The inspectors determined the finding could be evaluated using the Significance Determination Process (SDP) in accordance with Inspection Manual Chapter (IMC) 0609, Significance Determination Process, Attachment 0609.04, Initial Characterization of Findings, issued on June 19, 2012. Because the finding impacted the Mitigating Systems cornerstone, the team screened the finding through IMC 0609 Appendix A, The Significance Determination Process for Findings At-Power, issued on June 19, 2012, using Exhibit 2, Mitigating Systems Screening Questions. The finding screened as of very-low safety significance (Green) because it did not result in the loss of operability or functionality of mitigating systems.
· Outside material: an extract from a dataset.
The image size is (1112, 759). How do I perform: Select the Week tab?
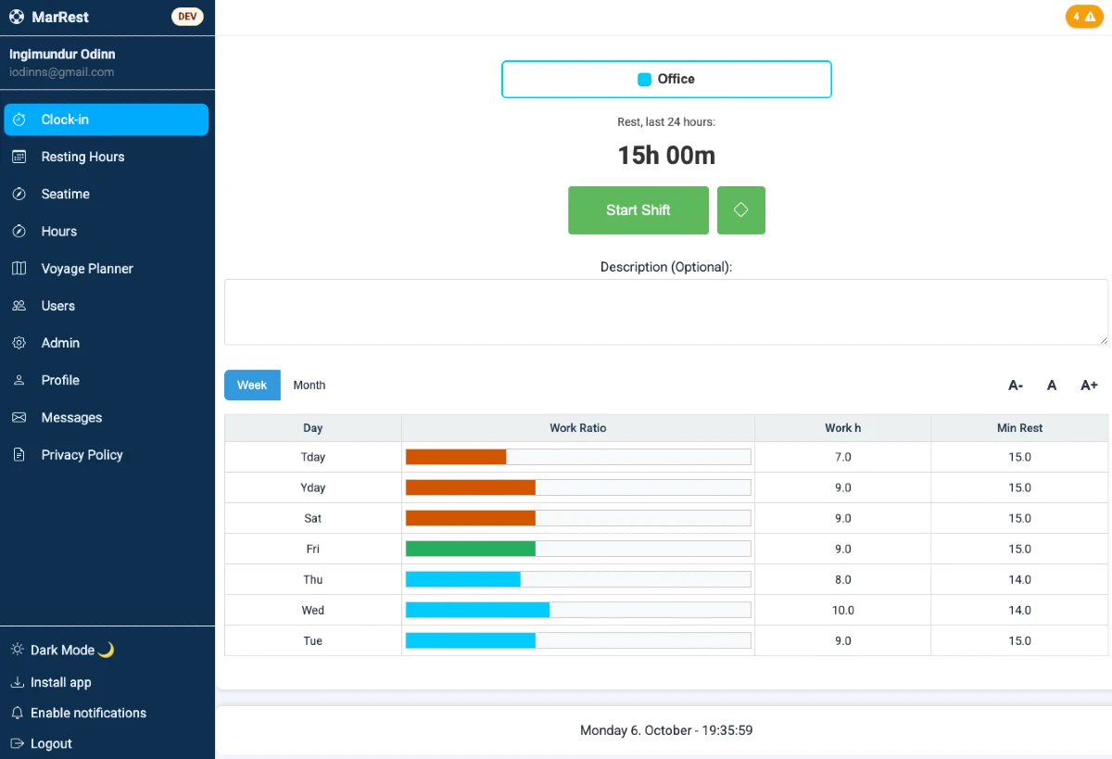pos(252,386)
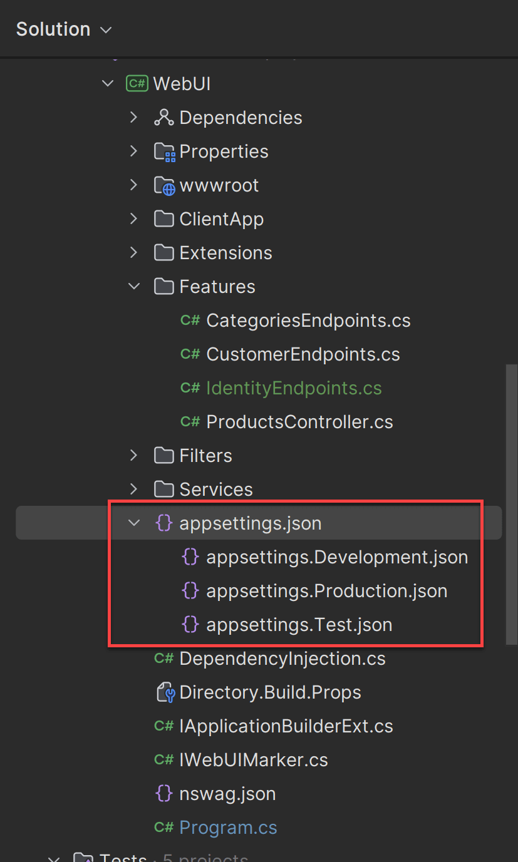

Specifically, the licensee performed a preliminary evaluation and reasonably determined that protective devices would not spuriously actuate because they were able to show there was still a reasonable design margin between the trip curve and the full load current associated with these devices.

The inspectors did not identify a cross-cutting aspect associated with this finding because it was not confirmed to reflect current performance due to the age of the performance deficiency. Specifically, the associated evaluations were performed more than 3 years ago.

Enforcement:

Title 10 CFR Part 50, Appendix B, Criterion III, Design Control, states, in part, that measures shall be established for verifying or checking the adequacy of design, such as by the performance of design reviews, by the use of alternate or simplified calculational methods, or by the performance of a suitable testing program.
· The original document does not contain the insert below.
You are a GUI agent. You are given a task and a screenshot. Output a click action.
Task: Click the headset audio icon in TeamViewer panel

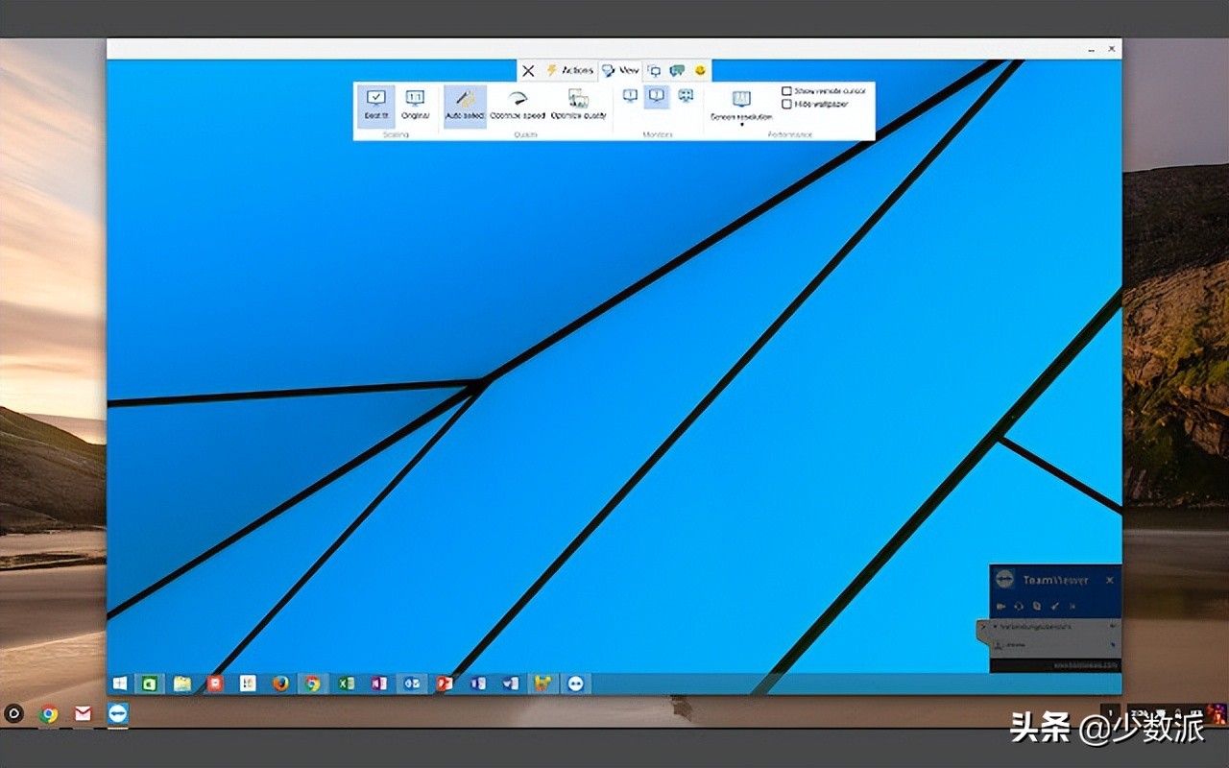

Contrary to the above, as of May 11, 2017, the licensee failed to verify the adequacy of design associated with the safety-related protective devices located inside MCCs.
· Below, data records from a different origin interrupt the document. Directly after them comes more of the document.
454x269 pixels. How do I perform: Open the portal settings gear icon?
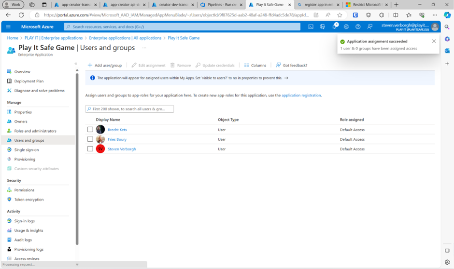[x=346, y=27]
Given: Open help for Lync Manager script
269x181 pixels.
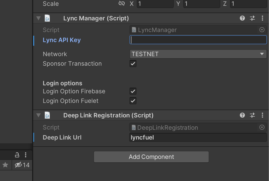Looking at the screenshot, I should pyautogui.click(x=242, y=18).
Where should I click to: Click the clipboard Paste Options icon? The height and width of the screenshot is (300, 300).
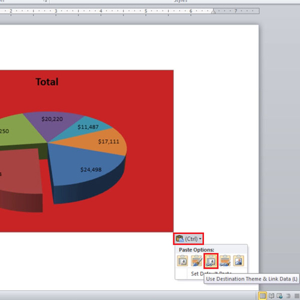[179, 239]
Specifically, the licensee did not verify that the protective devices would not spuriously trip for a maximum elevated ambient temperature of 174 degrees F during design basis events, which would render the affected loads nonfunctional.

At the time of this inspection, the licensee was still evaluating its planned corrective actions. However, the inspectors determined that the continued noncompliance did not present an immediate safety concern because the licensee reasonably determined the affected SSCs remained operable, as discussed in the Description section above.

Because this violation was of very-low safety significance and was entered into the licensees CAP as CR 17-24412, this violation is being treated as an NCV, consistent with Section 2.3.2 of the NRC Enforcement Policy. (NCV 05000341/2017010-01, Failure to Account for Internal Heat Rise for Protective Devices Settings)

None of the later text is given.